Government funding into the NHS is hitting rock bottom levels says new independent research report

 

By 2020, Britain’s spending on its health service will be £43 billion less a year than the average spent by its European neighbours such as France and Germany according to research by the King’s Fund.

The think tank the King’s Fund has concluded that Britain now ranks in a lowly 13th position out of the original 15 EU members in terms of investment into their health services and critics have called Britain the “sick person of Europe.”

Although ministers have recently highlighted how they are funding the NHS in England an increasing share of overall government spending, figures courtesy of the King’s Fund chief economist Professor John Appleby have doubted ministers claims. According to John Appleby in his report for the King’s Fund, the Government’s decision to increase the NHS’s budget by far less than the anticipated growth in GDP meant the NHS would miss out on what would be an extra £16 billion by 2020.

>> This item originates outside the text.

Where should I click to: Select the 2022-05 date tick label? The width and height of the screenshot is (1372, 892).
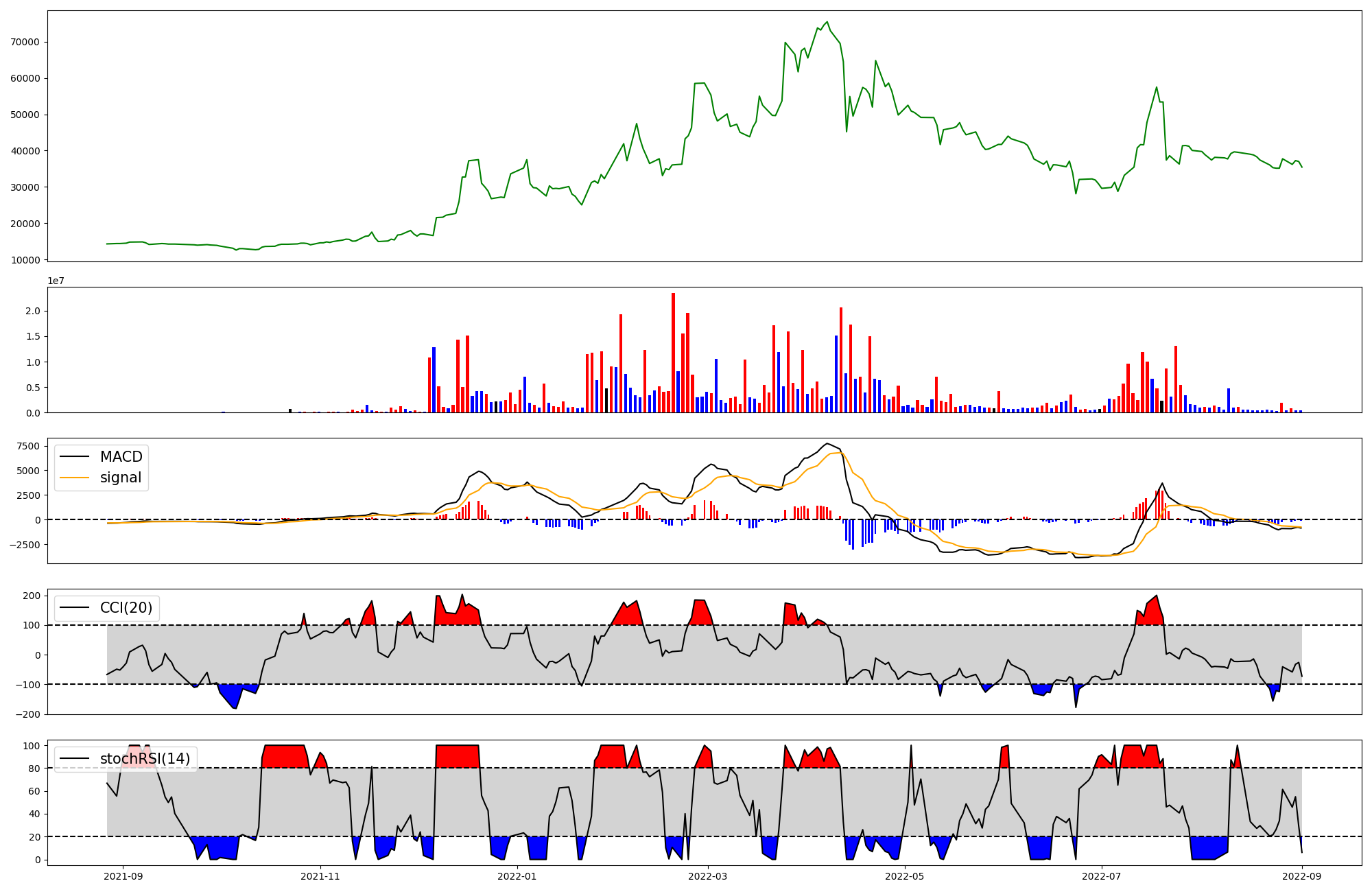pos(904,876)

Appleby has warned that if Britain continues it’s trend of “low spending” then it might mean that the NHS cannot deliver improvements in quality care and patients will undoubtedly suffer.

The latest data shows that Britain spent 8.5% of its total GDP on healthcare in 2013, 1.6% less than the EU average which currently stands at 10.1% and according to Appleby it would take a lot of money and effort for the UK to catch up to it’s European counterparts.

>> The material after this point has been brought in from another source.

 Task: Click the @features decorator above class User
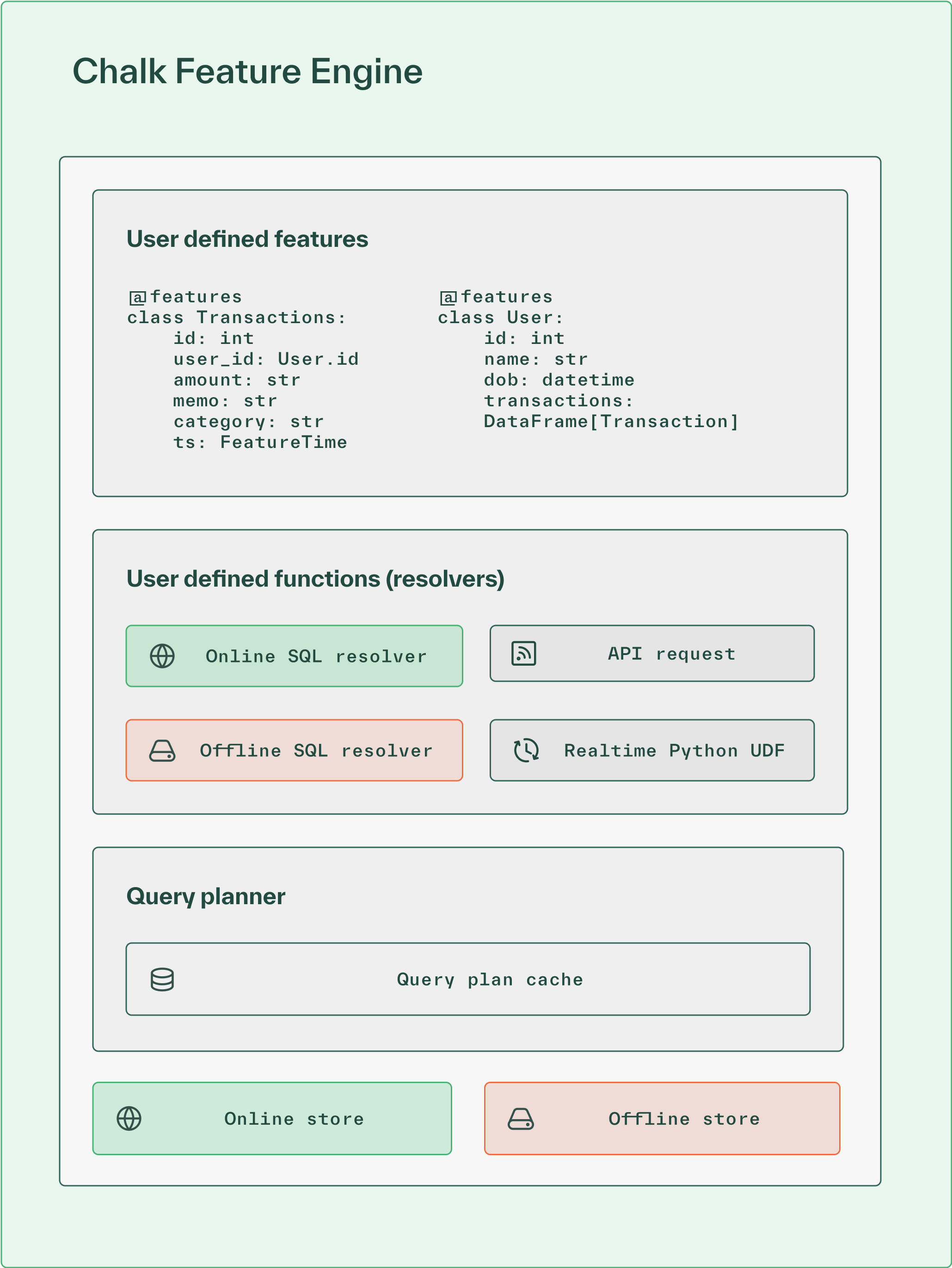(x=496, y=296)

“If we were to close this gap solely by increasing NHS spending, and assuming that health spending in other UK countries was in line with the 2015 spending review plans for England, by 2020-21 it would take an increase of 30% – £43bn – in real terms to match the EU-14’s level of spend in 2013, taking total NHS spending to £185bn.

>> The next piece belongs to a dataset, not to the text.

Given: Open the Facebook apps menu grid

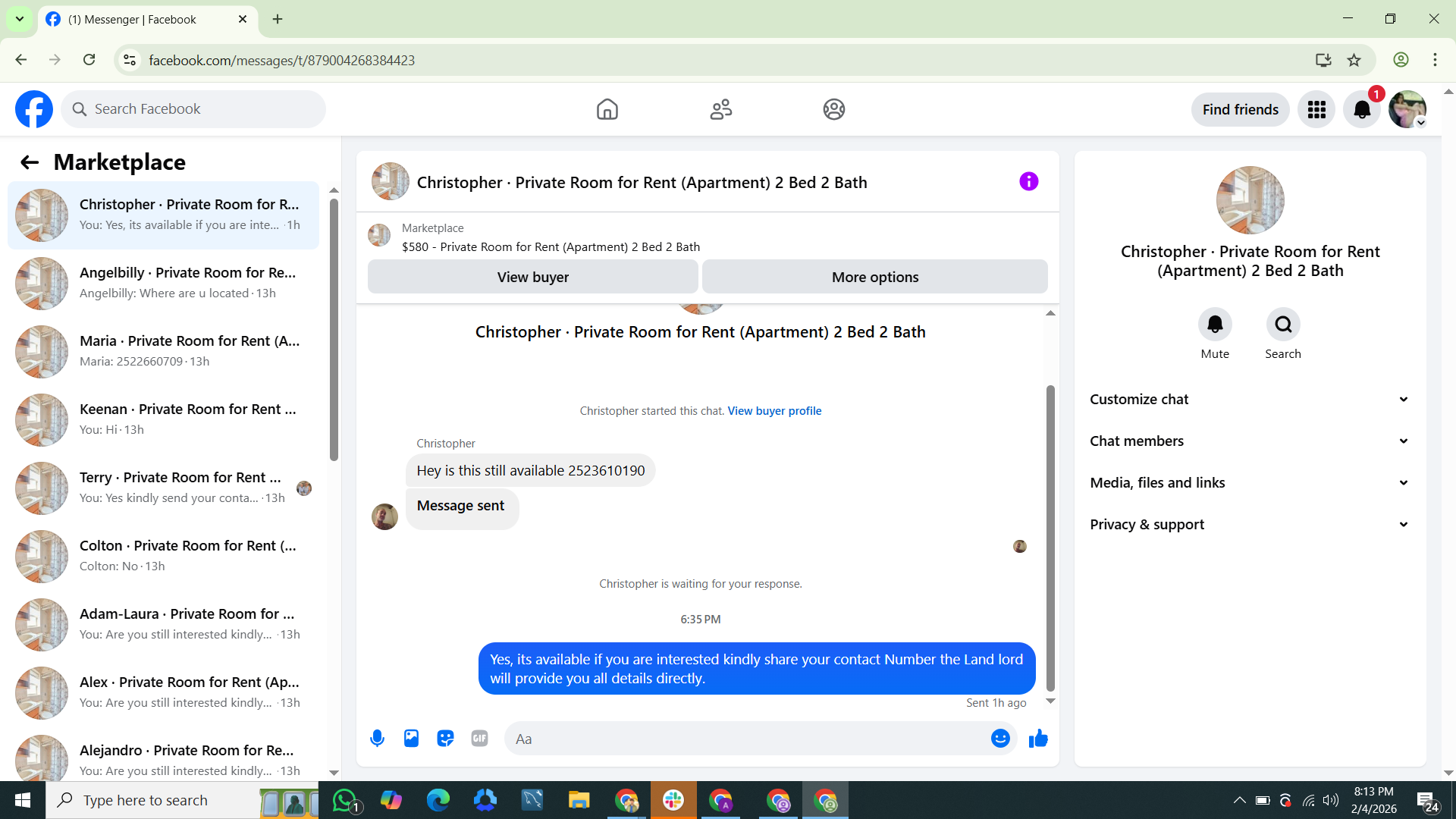Looking at the screenshot, I should pos(1316,110).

“It’s clear that the UK is currently a relatively low spender on healthcare, with a prospect of sinking further down the international league tables,” Appleby said.

“This squeeze on health spending is bad for the NHS and it is bad for patients. It is clear that our health service is going to need much more money than this government is prepared to spend,” the shadow Health Secretary Heidi Alexander said.

Norman Lamb, a Liberal Democrat Health Minister who was part of the coalition last may stated: “These new figure show why we can’t just keep sleepwalking into a disaster. The NHS and care systems will crash if we carry on as we are because the current amount [going into the NHS] is not enough and everyone in the NHS knows it.”

Ministers have so far declined to comment on the aforementioned research. The Department of Health have stated that it is contributing to the NHS the necessary money that its Chief Executive Simon Stevens has said that is needed by 2020.

Last week the junior doctors strike heaped pressure on David Cameron and his Health Secretary Jeremy Hunt and research showing a decline in healthcare funding compared to other European nations is hardly likely to relieve this pressure. It can be safely said that the average tax payer is strongly in favor of a strong, well funded and free NHS, well, the Kings Fund research has shown that at least one of these three points could be in decline, lets hope the other two don’t go in the same direction – the wrong direction as far as tax payers will be concerned.